Predetermined terms and phrases as boilerplate – could be identified based on a predetermined list of terms and phrases. For example, common navigational or legal terms, such as “Home”, “Help”, “Terms of Service”, and “Copyright” may be used on a page, and the sections of the page where those appear might be considered boilerplate. The sections may be sentences or paragraphs. The text appearing in those areas might not be considered boilerplate on other pages when they appear without the predetermined terms.
Frequently indexed terms as boilerplate – terms that appear often in many different articles might be more likely to be considered boilerplate than terms that rarely appear. Examples of terms like that are “home” and “contact us.” These terms appear very frequently as hyperlinks on many pages available on the Web.
Common terms and phrases are sometimes not boilerplate – even though some phrases may occur on multiple related pages, that frequency of use may not be an indication that the phrase is boilerplate. For example, a site about astronomy may include the term “astronomy” in many or all pages, and that term is relevant and important.
Some Conclusions
1. Keep in mind that a search engine may ignore the text on pages that it may think is boilerplate.
2. If you want a search engine to pay attention to text upon pages, pay attention to where that text appears on a page, and how frequently the same text appears on more than one page.

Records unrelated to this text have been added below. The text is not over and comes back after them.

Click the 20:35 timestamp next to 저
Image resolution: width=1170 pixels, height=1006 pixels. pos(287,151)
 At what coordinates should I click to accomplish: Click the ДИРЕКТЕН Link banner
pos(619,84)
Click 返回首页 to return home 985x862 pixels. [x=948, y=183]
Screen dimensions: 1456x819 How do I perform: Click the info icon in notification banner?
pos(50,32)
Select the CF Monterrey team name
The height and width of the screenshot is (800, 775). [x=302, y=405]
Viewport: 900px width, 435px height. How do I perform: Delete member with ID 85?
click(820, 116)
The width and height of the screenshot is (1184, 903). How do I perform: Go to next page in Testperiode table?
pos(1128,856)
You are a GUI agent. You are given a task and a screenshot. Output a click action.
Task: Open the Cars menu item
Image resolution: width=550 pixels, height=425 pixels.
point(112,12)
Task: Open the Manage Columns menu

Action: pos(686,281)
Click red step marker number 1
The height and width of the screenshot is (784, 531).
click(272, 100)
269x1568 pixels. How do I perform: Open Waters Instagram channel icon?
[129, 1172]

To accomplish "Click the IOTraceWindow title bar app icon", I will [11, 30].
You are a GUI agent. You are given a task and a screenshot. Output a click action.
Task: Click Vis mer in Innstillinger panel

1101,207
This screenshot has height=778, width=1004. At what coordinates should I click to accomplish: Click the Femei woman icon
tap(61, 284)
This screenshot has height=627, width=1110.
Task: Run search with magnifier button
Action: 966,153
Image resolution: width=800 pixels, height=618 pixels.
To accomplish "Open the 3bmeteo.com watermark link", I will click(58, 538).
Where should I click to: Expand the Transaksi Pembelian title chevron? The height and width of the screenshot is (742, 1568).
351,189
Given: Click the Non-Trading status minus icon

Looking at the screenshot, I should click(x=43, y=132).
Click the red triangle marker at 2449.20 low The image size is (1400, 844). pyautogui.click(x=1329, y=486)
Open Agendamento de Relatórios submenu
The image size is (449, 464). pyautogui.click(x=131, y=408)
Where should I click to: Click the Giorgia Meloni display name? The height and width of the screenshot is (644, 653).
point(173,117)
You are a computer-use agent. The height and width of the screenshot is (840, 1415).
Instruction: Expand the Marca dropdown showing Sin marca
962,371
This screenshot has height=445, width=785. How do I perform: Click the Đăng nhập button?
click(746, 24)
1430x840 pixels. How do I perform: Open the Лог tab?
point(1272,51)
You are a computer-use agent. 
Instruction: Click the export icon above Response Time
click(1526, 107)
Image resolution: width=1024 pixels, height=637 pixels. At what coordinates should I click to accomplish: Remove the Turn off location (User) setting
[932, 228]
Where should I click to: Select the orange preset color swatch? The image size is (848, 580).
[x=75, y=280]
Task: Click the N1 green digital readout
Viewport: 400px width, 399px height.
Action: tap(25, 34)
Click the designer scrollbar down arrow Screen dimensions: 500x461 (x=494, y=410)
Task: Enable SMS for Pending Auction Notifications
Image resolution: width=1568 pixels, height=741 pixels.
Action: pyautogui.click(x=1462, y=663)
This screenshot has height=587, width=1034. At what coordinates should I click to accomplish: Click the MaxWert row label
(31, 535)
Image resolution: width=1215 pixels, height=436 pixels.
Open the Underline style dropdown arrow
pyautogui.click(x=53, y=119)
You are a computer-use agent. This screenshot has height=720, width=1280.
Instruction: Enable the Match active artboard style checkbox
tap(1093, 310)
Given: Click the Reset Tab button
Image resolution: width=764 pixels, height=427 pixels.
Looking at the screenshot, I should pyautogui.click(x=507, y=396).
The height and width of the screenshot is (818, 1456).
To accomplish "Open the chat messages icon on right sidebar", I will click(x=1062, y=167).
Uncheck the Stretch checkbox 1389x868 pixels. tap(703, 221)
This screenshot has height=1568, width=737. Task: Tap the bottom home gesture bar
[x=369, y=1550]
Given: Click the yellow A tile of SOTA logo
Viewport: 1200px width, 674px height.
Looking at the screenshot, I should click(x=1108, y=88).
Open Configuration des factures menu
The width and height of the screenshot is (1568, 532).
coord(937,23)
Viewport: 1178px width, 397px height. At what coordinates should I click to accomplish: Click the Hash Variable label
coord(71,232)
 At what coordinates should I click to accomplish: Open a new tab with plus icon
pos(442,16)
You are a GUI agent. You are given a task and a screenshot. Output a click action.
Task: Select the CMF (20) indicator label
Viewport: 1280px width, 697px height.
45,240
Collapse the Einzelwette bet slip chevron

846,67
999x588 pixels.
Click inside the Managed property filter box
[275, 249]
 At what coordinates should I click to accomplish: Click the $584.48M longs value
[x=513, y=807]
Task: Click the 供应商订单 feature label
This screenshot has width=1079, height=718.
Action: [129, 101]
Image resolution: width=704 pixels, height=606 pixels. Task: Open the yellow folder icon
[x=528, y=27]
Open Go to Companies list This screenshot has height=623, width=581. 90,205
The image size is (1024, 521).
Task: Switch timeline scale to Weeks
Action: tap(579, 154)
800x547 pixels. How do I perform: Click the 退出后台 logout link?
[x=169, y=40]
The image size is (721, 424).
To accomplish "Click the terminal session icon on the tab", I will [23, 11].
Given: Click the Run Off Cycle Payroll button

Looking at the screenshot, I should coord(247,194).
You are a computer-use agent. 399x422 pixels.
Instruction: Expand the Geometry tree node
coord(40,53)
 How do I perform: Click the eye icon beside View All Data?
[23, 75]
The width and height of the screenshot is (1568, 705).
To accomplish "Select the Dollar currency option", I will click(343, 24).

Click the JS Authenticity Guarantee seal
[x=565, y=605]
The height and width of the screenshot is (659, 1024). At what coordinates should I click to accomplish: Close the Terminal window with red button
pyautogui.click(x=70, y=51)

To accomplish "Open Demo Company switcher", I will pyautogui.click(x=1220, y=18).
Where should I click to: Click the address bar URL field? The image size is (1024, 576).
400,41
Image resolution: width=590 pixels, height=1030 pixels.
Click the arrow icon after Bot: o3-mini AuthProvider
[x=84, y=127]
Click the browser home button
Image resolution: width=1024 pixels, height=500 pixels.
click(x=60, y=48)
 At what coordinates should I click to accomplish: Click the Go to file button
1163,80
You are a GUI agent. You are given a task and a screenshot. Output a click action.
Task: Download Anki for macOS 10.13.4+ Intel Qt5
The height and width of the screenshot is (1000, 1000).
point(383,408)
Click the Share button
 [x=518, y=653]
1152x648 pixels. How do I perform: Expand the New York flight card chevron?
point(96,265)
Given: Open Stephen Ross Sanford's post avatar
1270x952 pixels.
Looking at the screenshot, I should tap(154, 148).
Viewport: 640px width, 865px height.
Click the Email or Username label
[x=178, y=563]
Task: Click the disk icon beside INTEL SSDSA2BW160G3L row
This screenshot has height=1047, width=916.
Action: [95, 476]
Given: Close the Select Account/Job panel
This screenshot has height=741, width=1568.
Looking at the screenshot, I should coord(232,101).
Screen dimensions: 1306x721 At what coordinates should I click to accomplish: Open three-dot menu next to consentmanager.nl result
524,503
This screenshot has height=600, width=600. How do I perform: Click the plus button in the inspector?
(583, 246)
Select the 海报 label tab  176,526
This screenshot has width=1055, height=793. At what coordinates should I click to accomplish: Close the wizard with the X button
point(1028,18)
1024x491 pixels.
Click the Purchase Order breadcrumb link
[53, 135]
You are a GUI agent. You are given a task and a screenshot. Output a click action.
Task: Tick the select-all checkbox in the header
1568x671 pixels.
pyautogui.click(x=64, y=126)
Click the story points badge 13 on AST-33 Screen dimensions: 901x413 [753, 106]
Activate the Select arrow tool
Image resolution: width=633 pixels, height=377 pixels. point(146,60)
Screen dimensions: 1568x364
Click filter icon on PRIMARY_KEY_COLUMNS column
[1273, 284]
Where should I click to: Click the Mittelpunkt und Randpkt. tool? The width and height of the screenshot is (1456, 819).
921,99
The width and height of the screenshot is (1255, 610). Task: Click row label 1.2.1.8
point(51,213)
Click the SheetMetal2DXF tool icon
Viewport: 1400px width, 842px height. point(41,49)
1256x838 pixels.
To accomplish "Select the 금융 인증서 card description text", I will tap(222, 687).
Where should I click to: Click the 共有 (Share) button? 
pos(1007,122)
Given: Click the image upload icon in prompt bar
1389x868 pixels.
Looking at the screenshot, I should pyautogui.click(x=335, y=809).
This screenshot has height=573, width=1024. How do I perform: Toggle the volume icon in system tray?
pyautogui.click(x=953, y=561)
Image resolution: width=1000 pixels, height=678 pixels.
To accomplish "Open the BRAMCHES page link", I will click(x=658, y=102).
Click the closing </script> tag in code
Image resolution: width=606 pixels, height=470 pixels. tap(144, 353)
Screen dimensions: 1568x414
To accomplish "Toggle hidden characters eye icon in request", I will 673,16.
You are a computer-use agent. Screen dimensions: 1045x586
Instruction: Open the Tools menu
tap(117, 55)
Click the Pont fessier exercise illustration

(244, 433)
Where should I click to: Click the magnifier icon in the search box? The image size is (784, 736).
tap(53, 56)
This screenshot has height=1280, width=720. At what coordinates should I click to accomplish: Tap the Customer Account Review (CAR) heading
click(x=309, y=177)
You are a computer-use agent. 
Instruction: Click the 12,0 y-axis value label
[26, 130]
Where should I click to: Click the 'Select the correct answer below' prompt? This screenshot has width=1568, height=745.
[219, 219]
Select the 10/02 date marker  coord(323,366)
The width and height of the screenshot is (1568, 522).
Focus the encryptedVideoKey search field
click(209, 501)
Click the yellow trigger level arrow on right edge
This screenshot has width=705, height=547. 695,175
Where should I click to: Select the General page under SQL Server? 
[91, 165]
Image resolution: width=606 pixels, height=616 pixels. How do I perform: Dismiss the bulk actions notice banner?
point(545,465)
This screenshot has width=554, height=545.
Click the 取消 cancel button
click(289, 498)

3. Global navigation and site wide links appearing on pages might be viewed as boilerplate when it comes to the content of the pages those links appear upon, but the anchor text within them may still tell the search engine something about the pages that they point towards.
4. Google may or may not be using something like this now, but if they aren’t, they could be in the future.
This definitely makes alot of sense as efficiency is key.
Aside from semantics this why I don’t like sitewide navigations. In my opinion it is best to have a minimal sitewide nav purely for usability which is accompanies by a larger semantic nav hand crafted for each individual page.
Great post on the future of Google search.
Some additional things I have learned about Google recently with my own website and blog:
They seem to ignore old versions of WordPress. I found this out recently while using their blogsearch.google.com site.
I had been using a version of WordPress that was over a year old ( I don’t remember which exact version number ) and Google’s blogsearch would not index any of my new posts and hadn’t since August 2007.
I thought this was odd so I checked out some other blogs (one in particular that is a major top ranking blog was using an old version of WordPress ) and, sure enough, their new posts weren’t showing up either.
Just on a whim I updated my blog to the latest version of WordPress ( currently 2.3.3 ) and, wow, my posts are being gobbled up by Google’s blogsearch within minutes of being posted and many are getting page one placement for top keywords on their web search engine as well, even though the posts are brand new and have absolutely no pagerank credibility.
In addition, as of this comment, Google’s blogsearch seems to be dumping indexed posts that are older than about the middle of January 2008. I found this out when the total number of posts indexed by them for my blog went from hundreds to just the 27 most recent ones, posted since the middle of January 2008.
I did a simple blogsearch using the blogurl:www.name-of-blog.com handle for a number of top blogs and found out that Google’s blogsearch does not list any posts past about the middle of Jan. 2008, including yours, Bill.
Google seems to be moving towards rewarding current and timely information rather than dated information on both their blogsearch as well as their web search engines. The copyright information on a site may someday help or hurt a page depending on the year that is stated. I also think that web pages that have not been modified in awhile may start to get penalized, but am not aware of this happening currently.
Thanks.
I think G has been using this for at least two years. Searching for common elements using a site: search produces some interesting results..
Only one result returned for a phrase found in your right column:
“Hello. I am Bill Slawski” site:seobythesea.com
http://tinyurl.com/yoqq86
But click “repeat the search with the omitted results included” and the rest of your pages pop back out.
Hi Jordan,
Thanks for the example. Much appreciated.
I just saw another Google patent application last night, that I want to cover in the near future, which talks about the detection of duplication content within the same site, and on different sites.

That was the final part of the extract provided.